_WHAT IS REQUIRED_
Repeat the stretch of the records from the line containing "You are a GUI" through the end of the records, leaving the pictures out of your answer.

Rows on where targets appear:
====

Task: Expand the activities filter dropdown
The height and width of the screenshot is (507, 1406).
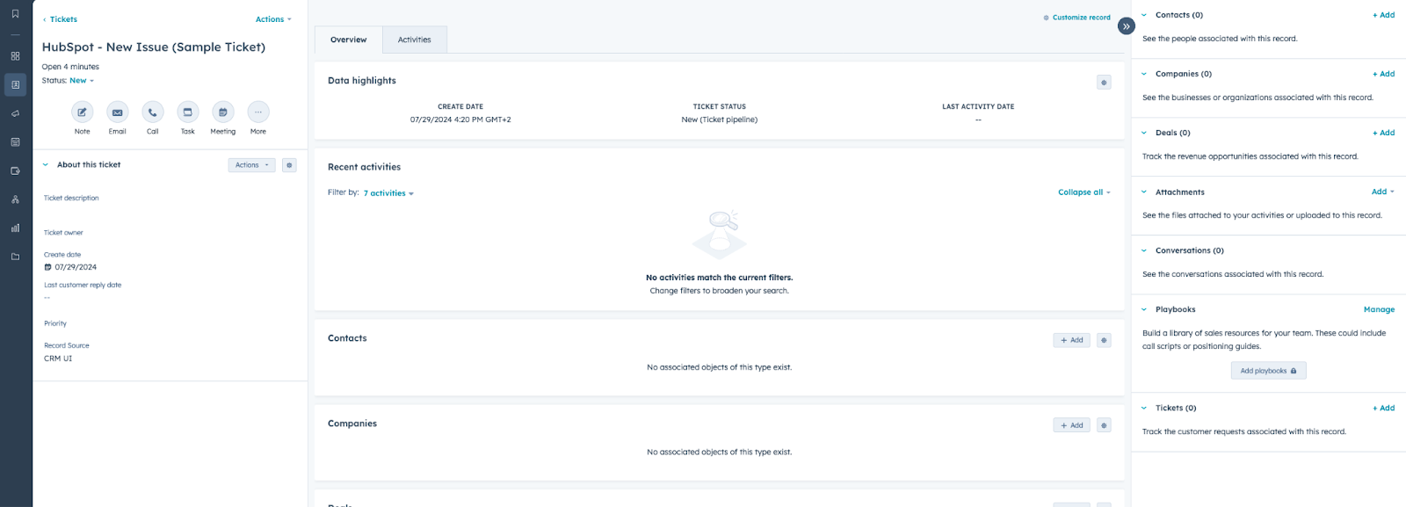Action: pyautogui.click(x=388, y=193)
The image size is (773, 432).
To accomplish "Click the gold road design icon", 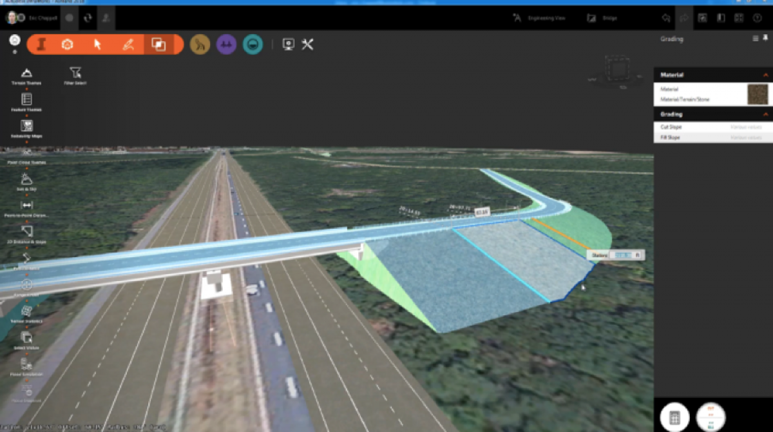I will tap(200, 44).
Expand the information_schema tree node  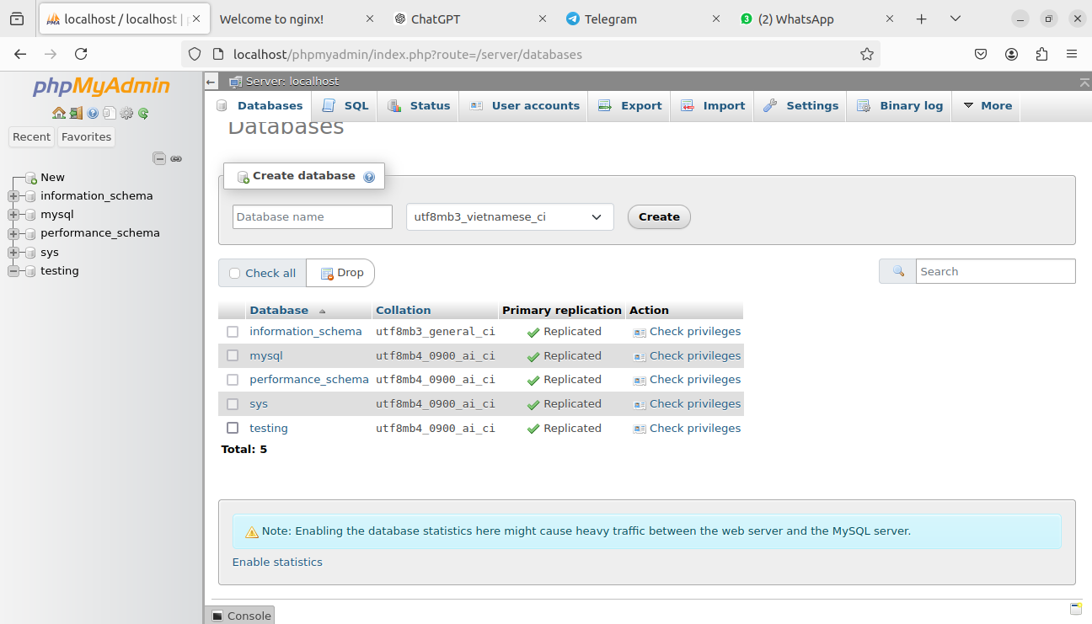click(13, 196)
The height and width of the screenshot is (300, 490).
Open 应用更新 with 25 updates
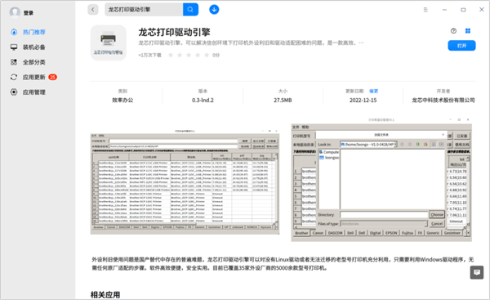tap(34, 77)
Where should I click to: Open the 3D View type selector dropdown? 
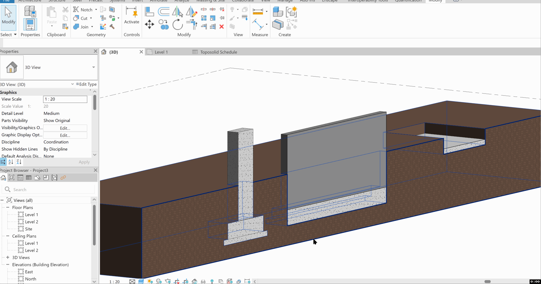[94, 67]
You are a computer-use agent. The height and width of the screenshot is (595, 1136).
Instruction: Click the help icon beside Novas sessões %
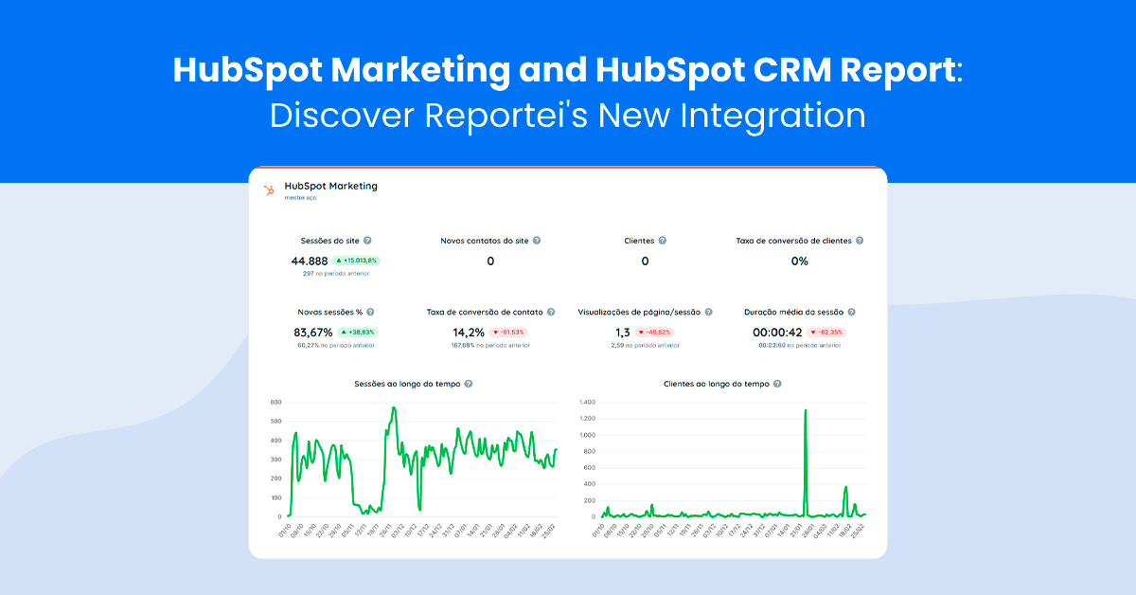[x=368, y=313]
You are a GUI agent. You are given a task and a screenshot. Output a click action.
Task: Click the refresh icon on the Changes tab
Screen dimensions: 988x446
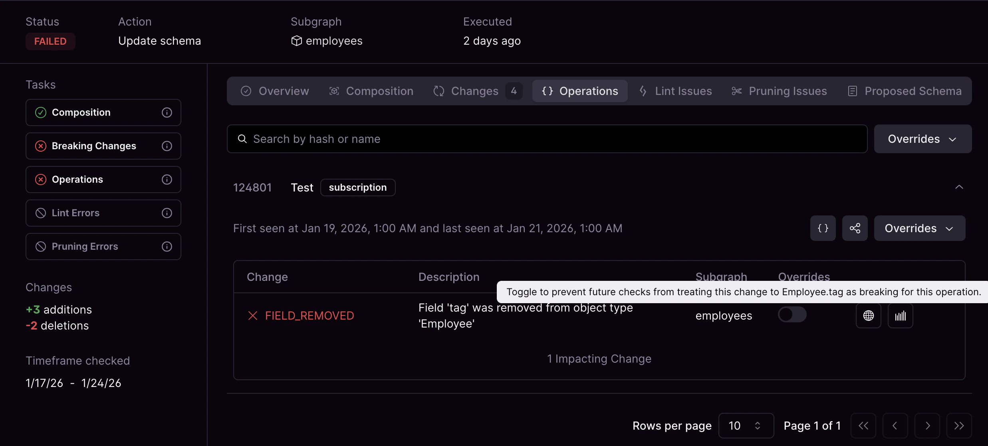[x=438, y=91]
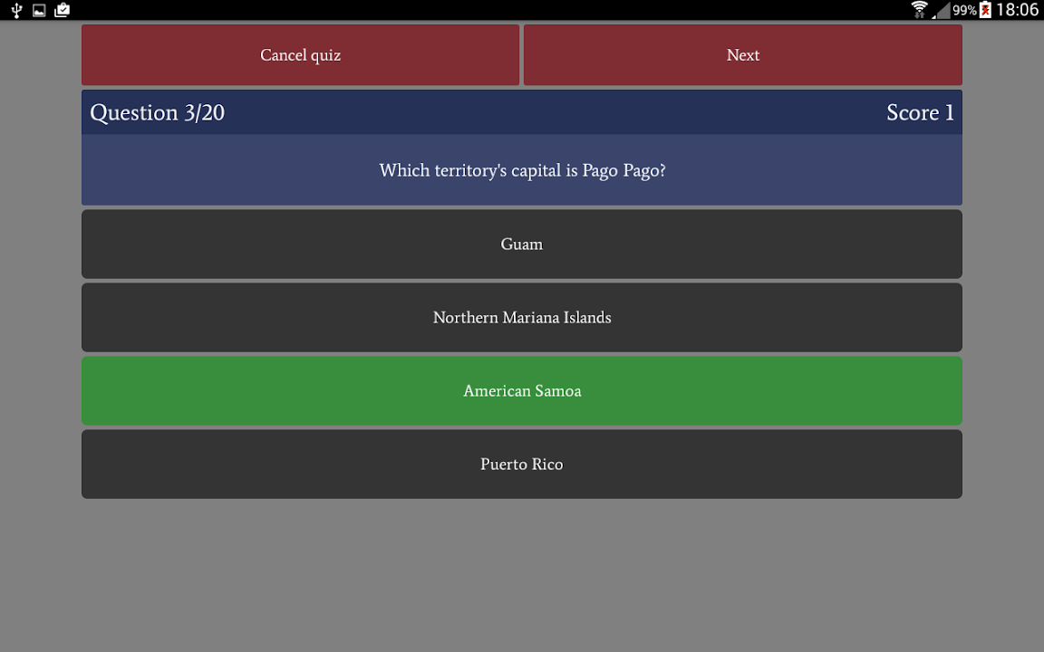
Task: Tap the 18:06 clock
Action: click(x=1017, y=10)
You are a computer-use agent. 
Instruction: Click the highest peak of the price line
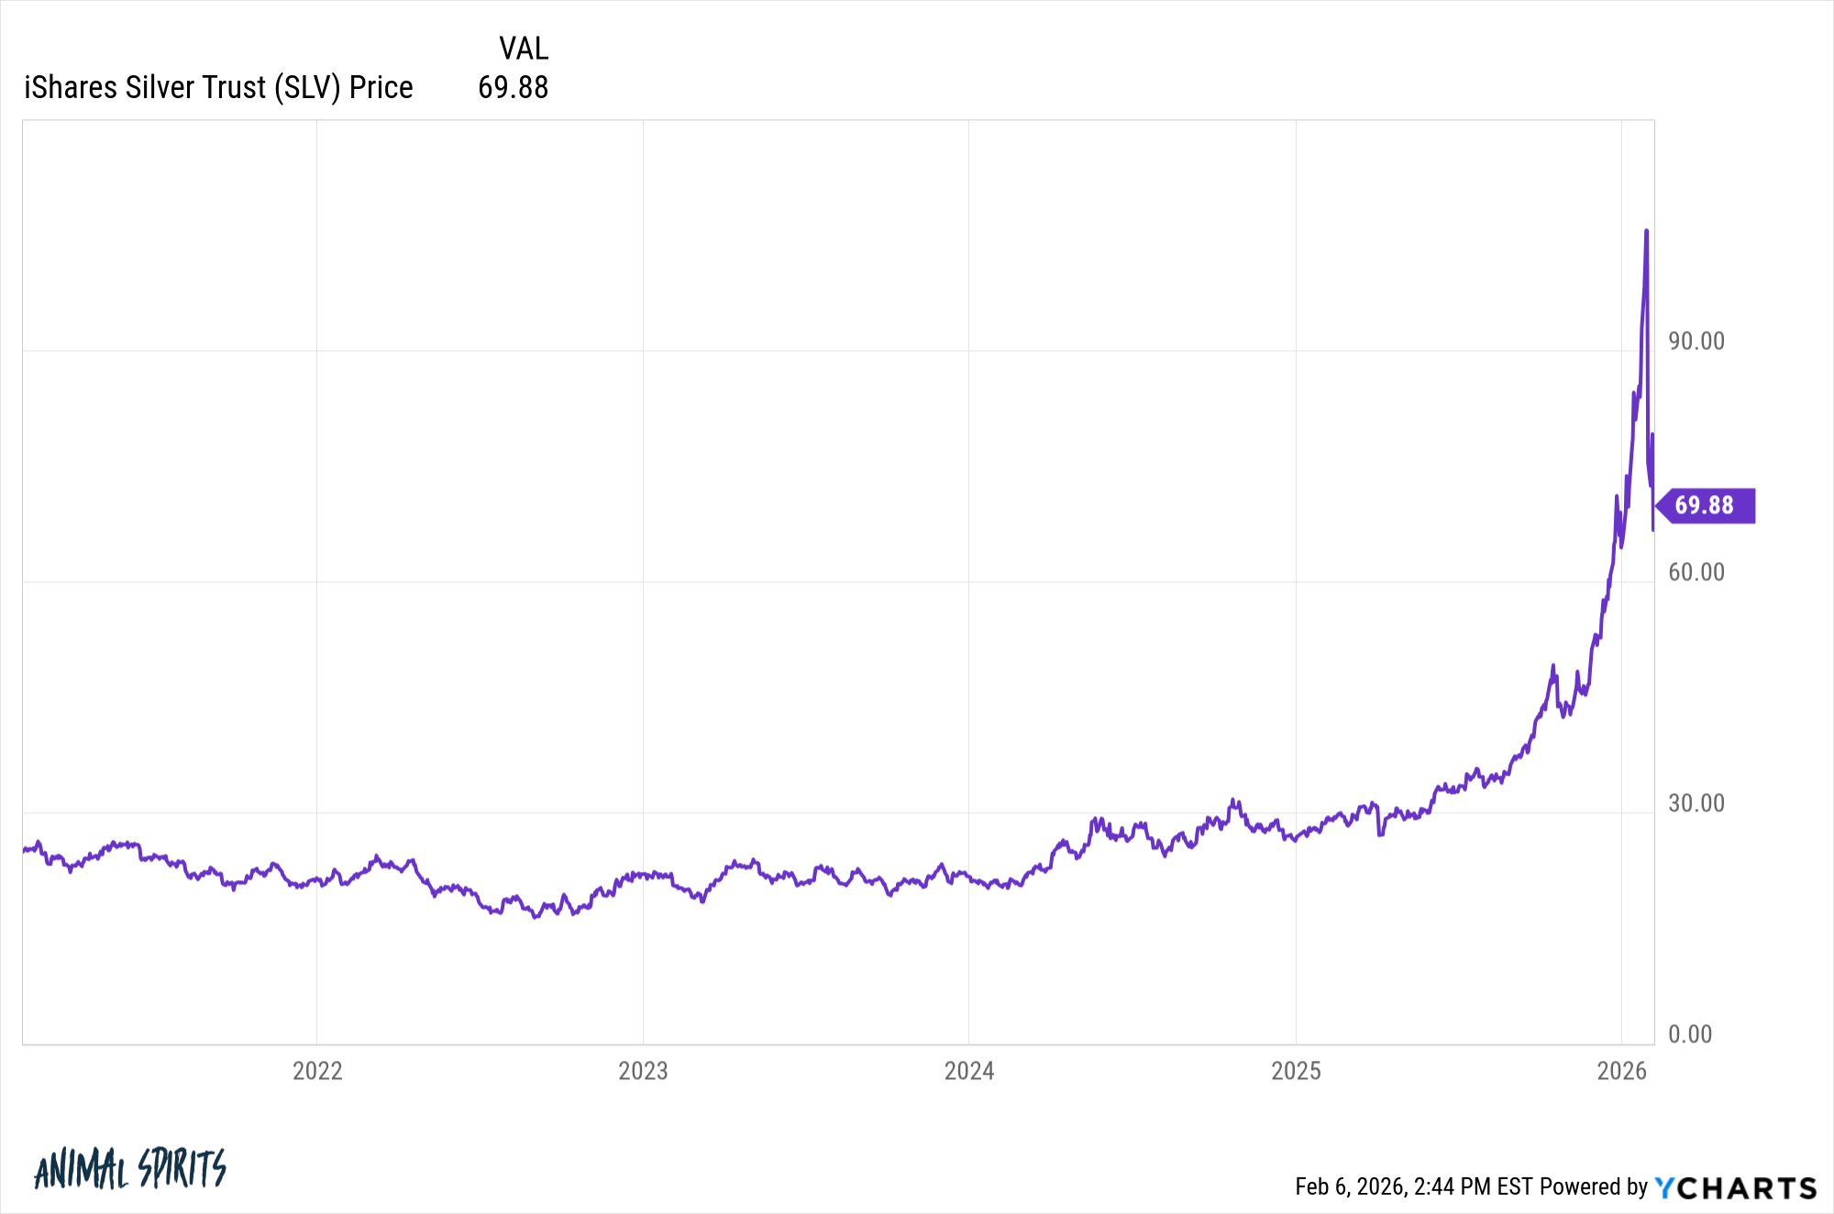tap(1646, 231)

====

_SOLUTION TO THE EXERCISE_
You are a GUI agent. You are given a task and a screenshot. Output a click action.
Task: Click the refresh icon on the Changes tab
Screen dimensions: 988x446
[x=438, y=91]
Task: Tap the 18:06 clock
Action: click(x=1017, y=10)
You are a computer-use agent. 
Instruction: Click the highest peak of the price line
tap(1646, 231)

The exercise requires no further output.